Running on Apple M1/M2/M3 chips

Open alisonpeard opened this issue 1 year ago • 0 comments

Hi, I'm trying to run the PyTorch training implementation on an Apple M2 chip with MPS. I can run StyleGAN-ADA image generation following these steps but when I try to train DiffAugment I get this error:

/AppleInternal/Library/BuildRoots/20d6c351-ee94-11ec-bcaf-7247572f23b4/Library/Caches/com.apple.xbs/Sources/MetalPerformanceShaders/MPSNDArray/Kernels/MPSNDArrayConvolutionA14.mm:3237: failed assertion `destination datatype must be fp32'

My steps so far:

Clone the repo and cd data-efficient-gans/DiffAugment-stylegan2-pytorch
conda create -n DiffAug python=3.9
conda activate DiffAug
conda install pytorch torchvision torchaudio -c pytorch
pip install click requests tqdm pyspng ninja imageio-ffmpeg==0.4.3
pip install Pillow psutil scipy
Following the advice here,
- I replace all instances of torch.device('cuda') with torch.device('mps')
- I replace random array generation with random_array = np.random.RandomState(seed).randn(1, G.z_dim).astype(np.float32) in generate.py as described.
- In training_loop.py I replace instances of torch.cuda.Event(enable_timing=True) with time.perf_counter()
- I remove torch.backends.cuda.matmul.allow_tf32 = allow_tf32, torch.backends.cudnn.allow_tf32 = allow_tf32, torch.cuda.reset_peak_memory_stats(), and all_gen_c = torch.from_numpy(np.stack(all_gen_c)).pin_memory().to(device) as they have no MPS equivalent.

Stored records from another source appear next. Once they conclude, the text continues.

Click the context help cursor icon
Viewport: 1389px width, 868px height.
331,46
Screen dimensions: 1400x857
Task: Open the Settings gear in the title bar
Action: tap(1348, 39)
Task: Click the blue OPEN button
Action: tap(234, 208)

At this point I can generate images from the pretrained model, e.g.,

python generate.py --outdir=out --trunc=1 --seeds=85,265,297,849 \
    --network=https://nvlabs-fi-cdn.nvidia.com/stylegan2-ada-pytorch/pretrained/metfaces.pkl

but training aborts with the message below:

python train.py --outdir=../training-runs --data=../datasets/100-shot-obama.zip --gpus=1 --kimg 1
# /AppleInternal/Library/BuildRoots/20d6c351-ee94-11ec-bcaf-#7247572f23b4/Library/Caches/com.apple.xbs/Sources/MetalPerformanceShaders/MPSNDArray/Kernels/MPSNDArrayConvolutionA14.mm:3237: failed assertion `destination datatype must be fp32'

Using pdb I can trace the error from .../DiffAugment-stylegan2-pytorch/training/loss.py(80)accumulate_gradients() -> loss_Gmain.mean().mul(gain).backward():80 totorch/autograd/graph.py(769)_engine_run_backward() -> return Variable._execution_engine.run_backward( # Calls into the C++ engine to run the backward pass but I'm not really able to figure out what's going on. I have checked all tensors in the training loop are float-32 type.

Any suggestions would be appreciated! I don't have access to NVIDIA GPUs at the moment and the Colab also seems to be outdated.

Oct 01 '24 19:10 alisonpeard